■ **GOAL OF THE EXERCISE**: Please produce an exact transcription of the lines from the one containing "This screenshot has width=245, height=194." through the last line of the entries, leaving out every picture.

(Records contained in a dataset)
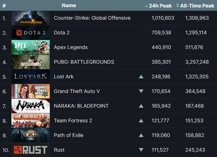
Task: Click the up-trend arrow for Team Fortress 2
Action: click(141, 121)
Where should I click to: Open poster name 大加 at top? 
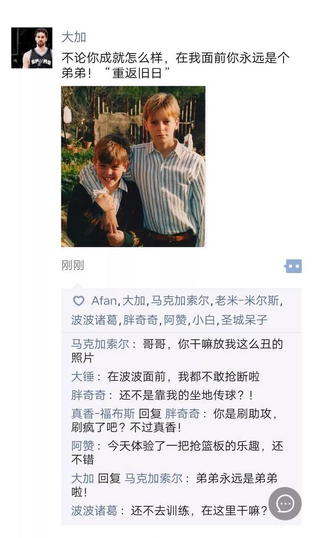tap(73, 37)
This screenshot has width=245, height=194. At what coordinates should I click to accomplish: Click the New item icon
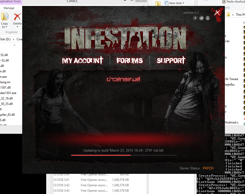[x=165, y=3]
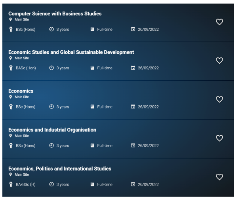238x201 pixels.
Task: Click award ribbon icon beside BASc (Hon)
Action: (x=11, y=68)
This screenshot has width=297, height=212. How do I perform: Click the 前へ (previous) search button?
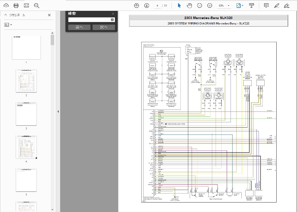coord(79,27)
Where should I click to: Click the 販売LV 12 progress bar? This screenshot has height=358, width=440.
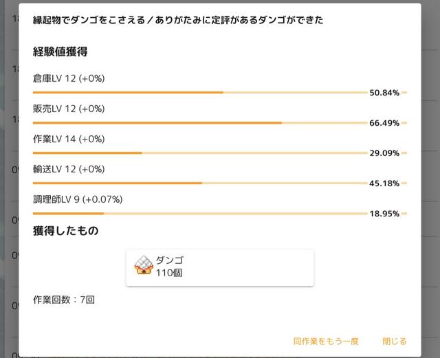(x=199, y=122)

■ **RESPONSE BOX**:
This screenshot has width=245, height=194. At what coordinates should I click to accomplish: Click the New item icon
[x=165, y=3]
238x201 pixels.
Task: Click award ribbon icon beside BASc (Hon)
Action: (x=11, y=68)
This screenshot has width=297, height=212. How do I perform: Click the 前へ (previous) search button?
coord(79,27)
Where should I click to: Click the 販売LV 12 progress bar? This screenshot has height=358, width=440.
(x=199, y=122)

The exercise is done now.